DOCUMENT SOURCE:

——

Par chance, nous avons pu nous entretenir avec M. Chandler, un survivant. Quand nous lui avons demandé si nous avions deviné le nom qui se cachait sur l’enseigne, il a répondu : « Oui, exactement. » Nous avons eu de la chance d’avoir un témoin oculaire et d’avoir bénéficié des conseils de quelqu’un d’aussi expert.Villageois de Nasielsk, en Pologne, en 1938, qui apparaissent dans « Three Minutes – A Lengthening » de Bianca Stigter (Image reproduite avec l’aimable autorisation de Family Affair Films, © US Holocaust Memorial Museum)
Je sais que vous êtes tombée sur cette histoire sur Facebook, de manière fortuite. Tout est finalement histoire de rencontres fortuites, comme lorsque la petite-fille de M. Chandler a visionné la vidéo en ligne et reconnu le sourire de son grand-père.
Oui, reconnaître son grand-père dans le visage d’un enfant de 13 ans est un exploit. Cette histoire est émaillée de tant de rebondissements et de rencontres inattendues. La séquence originale elle-même, trouvée en Floride, était assez détériorée. Si Glenn Kurtz avait attendu ne serait-ce qu’un mois de plus, la restauration n’aurait sans doute plus été possible. Tout est si fragile.
Est-ce que travailler là-dessus vous a rendu plus à l’écoute des rencontres fortuites ?
Ce à quoi je n’arrêtais pas de penser, c’était au pouvoir du film et de la photographie. Cela ouvre une relation radicalement différente à la réalité, qu’un tableau, par exemple, ne permet pas.

——

INFORMATIONS AFFICHÉES:
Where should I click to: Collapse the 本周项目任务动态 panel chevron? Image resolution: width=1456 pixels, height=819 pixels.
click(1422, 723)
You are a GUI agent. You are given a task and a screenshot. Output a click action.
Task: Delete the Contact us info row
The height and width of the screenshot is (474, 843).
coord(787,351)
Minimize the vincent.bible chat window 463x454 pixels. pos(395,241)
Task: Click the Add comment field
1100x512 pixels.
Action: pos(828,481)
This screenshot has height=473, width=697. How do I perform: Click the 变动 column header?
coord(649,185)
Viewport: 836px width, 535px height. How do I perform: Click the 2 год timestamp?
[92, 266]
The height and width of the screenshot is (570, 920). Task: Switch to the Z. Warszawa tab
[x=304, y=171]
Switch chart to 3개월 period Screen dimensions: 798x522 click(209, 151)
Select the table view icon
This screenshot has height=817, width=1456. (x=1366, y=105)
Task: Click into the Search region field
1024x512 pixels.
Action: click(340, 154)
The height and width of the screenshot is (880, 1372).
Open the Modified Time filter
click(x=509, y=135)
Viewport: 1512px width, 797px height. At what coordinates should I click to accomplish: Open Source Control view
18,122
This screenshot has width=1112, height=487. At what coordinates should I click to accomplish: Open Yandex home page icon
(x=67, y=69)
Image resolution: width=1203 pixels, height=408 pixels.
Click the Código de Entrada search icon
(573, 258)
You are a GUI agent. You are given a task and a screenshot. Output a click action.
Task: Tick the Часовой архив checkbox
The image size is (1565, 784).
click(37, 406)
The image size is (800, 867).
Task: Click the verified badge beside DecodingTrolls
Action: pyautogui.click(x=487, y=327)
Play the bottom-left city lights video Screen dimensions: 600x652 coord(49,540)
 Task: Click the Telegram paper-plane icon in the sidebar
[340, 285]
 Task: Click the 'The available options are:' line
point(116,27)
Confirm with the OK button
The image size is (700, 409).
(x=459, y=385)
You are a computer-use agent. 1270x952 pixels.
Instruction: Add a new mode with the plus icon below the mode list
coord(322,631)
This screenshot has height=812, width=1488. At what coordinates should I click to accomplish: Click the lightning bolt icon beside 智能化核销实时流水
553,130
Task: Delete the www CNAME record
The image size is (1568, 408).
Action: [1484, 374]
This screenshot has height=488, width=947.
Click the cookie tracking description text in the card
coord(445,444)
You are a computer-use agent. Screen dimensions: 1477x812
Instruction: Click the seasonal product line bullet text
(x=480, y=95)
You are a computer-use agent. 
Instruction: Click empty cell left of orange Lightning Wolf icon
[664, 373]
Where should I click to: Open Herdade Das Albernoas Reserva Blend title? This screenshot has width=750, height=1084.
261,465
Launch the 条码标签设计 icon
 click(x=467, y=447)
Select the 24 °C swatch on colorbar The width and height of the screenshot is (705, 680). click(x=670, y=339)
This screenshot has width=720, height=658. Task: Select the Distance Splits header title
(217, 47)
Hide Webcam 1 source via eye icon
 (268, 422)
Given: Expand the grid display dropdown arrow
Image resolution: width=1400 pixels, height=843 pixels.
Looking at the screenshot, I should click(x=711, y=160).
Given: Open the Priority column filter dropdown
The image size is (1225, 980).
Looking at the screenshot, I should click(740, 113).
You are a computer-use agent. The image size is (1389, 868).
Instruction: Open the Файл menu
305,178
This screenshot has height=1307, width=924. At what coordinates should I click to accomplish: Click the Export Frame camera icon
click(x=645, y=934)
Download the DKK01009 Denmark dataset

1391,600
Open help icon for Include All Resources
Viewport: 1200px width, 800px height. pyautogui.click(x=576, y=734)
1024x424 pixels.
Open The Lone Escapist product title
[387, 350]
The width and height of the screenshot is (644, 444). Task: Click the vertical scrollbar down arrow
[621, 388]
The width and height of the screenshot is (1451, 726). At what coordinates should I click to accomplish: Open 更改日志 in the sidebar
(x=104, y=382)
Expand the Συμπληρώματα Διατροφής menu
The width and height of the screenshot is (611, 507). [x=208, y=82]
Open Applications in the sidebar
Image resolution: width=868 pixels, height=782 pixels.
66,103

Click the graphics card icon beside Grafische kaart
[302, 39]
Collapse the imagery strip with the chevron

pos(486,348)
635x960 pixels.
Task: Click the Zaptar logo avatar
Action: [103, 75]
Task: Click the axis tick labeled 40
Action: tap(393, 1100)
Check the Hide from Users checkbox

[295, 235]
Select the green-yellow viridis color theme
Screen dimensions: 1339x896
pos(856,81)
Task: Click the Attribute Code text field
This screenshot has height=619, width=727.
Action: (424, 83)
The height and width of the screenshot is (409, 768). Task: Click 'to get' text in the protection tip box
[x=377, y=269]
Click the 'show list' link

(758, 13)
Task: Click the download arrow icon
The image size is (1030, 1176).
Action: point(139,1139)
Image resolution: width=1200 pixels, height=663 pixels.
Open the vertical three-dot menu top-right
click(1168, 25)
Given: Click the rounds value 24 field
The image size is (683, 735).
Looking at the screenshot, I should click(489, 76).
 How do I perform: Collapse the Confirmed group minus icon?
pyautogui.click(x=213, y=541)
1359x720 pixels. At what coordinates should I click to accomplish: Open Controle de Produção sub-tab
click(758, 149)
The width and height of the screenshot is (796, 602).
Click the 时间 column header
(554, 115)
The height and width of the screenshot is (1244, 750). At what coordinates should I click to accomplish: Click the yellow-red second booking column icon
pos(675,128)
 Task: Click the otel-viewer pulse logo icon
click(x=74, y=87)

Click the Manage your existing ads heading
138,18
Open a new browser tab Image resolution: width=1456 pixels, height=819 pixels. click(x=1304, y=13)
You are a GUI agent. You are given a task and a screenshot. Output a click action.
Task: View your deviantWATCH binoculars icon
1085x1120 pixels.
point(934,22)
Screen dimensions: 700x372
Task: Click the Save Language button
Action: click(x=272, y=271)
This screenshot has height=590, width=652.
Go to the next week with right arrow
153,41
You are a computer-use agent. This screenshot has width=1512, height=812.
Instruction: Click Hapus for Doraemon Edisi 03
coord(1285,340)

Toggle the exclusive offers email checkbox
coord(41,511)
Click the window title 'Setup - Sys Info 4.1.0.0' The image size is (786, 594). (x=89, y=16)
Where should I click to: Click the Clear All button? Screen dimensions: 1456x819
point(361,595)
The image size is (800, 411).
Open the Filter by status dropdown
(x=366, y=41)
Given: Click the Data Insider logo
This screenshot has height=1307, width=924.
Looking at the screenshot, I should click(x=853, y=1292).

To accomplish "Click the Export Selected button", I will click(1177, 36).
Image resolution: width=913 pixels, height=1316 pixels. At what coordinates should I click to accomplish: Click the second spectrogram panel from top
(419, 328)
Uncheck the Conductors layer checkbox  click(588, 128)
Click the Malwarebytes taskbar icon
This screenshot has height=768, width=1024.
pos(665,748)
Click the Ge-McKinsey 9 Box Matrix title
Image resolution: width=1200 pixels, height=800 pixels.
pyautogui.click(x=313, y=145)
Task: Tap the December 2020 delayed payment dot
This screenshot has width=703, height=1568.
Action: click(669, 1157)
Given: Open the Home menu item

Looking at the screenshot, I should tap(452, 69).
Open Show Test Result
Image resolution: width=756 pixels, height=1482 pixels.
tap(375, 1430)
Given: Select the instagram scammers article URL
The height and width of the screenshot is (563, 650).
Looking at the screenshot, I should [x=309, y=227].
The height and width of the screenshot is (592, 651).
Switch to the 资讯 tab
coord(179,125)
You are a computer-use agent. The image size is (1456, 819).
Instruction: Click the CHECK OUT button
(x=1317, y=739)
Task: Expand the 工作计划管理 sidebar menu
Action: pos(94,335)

——

CONSIGNE ÉCRITE: Citez mot pour mot le passage de l'entretien qui commence par les mots contenant « Par chance, nous » et se termine par « Holocaust Memorial Museum) ».

RÉPONSE COMPLÈTE:
Par chance, nous avons pu nous entretenir avec M. Chandler, un survivant. Quand nous lui avons demandé si nous avions deviné le nom qui se cachait sur l’enseigne, il a répondu : « Oui, exactement. » Nous avons eu de la chance d’avoir un témoin oculaire et d’avoir bénéficié des conseils de quelqu’un d’aussi expert.Villageois de Nasielsk, en Pologne, en 1938, qui apparaissent dans « Three Minutes – A Lengthening » de Bianca Stigter (Image reproduite avec l’aimable autorisation de Family Affair Films, © US Holocaust Memorial Museum)